The sun would rise at any moment.
I stood in an open grassy space in the Serengeti and watched a half dozen men prepare the green and white hot air balloon that billowed in the light breeze. Every few seconds I turned toward the horizon behind me, afraid that I might miss the sun’s grand entrance. “You’ll load in like an astronaut,” Frank, our balloon pilot explained to the sixteen of us gathered in a half moon around him. I had no idea how an astronaut ‘loaded,’ but caught on when Frank popped into the basket, which laid on its side.
The sun had just barely risen when we loaded into the basket as Frank showed us.

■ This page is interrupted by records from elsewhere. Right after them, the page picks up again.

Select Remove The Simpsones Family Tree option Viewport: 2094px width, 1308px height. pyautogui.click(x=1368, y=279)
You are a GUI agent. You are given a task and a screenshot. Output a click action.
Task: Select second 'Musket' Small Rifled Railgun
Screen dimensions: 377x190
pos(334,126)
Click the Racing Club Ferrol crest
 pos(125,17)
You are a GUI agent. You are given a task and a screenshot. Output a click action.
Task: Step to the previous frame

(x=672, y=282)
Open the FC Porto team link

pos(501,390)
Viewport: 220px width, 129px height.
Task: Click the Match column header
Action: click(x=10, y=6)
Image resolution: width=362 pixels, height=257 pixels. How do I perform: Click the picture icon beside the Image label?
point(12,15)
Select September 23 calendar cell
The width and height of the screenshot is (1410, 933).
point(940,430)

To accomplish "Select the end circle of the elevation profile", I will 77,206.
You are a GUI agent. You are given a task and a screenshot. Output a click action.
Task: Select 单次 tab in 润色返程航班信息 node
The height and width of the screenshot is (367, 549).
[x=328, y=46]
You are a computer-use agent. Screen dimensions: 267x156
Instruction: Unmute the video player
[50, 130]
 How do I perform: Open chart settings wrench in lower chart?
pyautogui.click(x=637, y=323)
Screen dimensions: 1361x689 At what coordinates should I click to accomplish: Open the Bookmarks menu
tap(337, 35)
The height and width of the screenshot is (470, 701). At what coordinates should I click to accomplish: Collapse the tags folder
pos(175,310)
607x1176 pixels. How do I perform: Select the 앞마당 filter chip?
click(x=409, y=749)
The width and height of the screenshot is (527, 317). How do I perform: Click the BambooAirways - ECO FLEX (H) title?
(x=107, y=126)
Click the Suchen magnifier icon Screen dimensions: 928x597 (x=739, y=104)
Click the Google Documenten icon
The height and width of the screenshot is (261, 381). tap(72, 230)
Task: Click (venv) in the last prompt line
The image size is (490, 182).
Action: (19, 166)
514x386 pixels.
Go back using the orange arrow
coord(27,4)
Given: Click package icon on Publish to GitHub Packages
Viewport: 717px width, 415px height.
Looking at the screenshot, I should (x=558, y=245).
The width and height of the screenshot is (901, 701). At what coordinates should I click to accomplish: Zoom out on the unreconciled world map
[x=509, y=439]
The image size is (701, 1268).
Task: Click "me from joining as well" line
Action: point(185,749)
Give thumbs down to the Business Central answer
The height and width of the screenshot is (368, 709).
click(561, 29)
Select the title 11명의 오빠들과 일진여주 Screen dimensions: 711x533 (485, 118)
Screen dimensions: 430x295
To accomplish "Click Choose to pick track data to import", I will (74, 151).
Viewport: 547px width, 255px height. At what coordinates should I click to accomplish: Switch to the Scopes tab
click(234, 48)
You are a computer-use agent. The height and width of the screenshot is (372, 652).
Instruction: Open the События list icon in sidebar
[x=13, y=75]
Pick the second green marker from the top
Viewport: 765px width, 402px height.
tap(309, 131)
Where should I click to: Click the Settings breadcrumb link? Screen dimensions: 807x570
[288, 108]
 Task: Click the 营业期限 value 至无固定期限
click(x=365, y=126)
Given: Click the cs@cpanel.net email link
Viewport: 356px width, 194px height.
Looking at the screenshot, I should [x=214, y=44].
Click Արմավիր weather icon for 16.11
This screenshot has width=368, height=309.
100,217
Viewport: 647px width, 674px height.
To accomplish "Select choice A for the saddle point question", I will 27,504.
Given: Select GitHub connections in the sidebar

He ignited the flame that we were putting our lives in the hands of and in short order the balloon was rising so smoothly that we’d reached nearly 1000 feet before I remembered my fear of heights. Below me wildebeest and zebra stampeded in no particular direction. A pride of lions strolled through a clearing. Hippos gracelessly flopped into a slow moving stream. A lone cheetah paused and looked up at us. As far as I could see in any direction, miles of grassland rolled out like golden carpeting dotted with Acacia trees, each one almost poignant in its placement and near-symmetrical silhouette.
“Tumaini would love this,” I said to David, who agreed. Nobody could possibly adore the Serengeti or its wildlife as much as our safari guide.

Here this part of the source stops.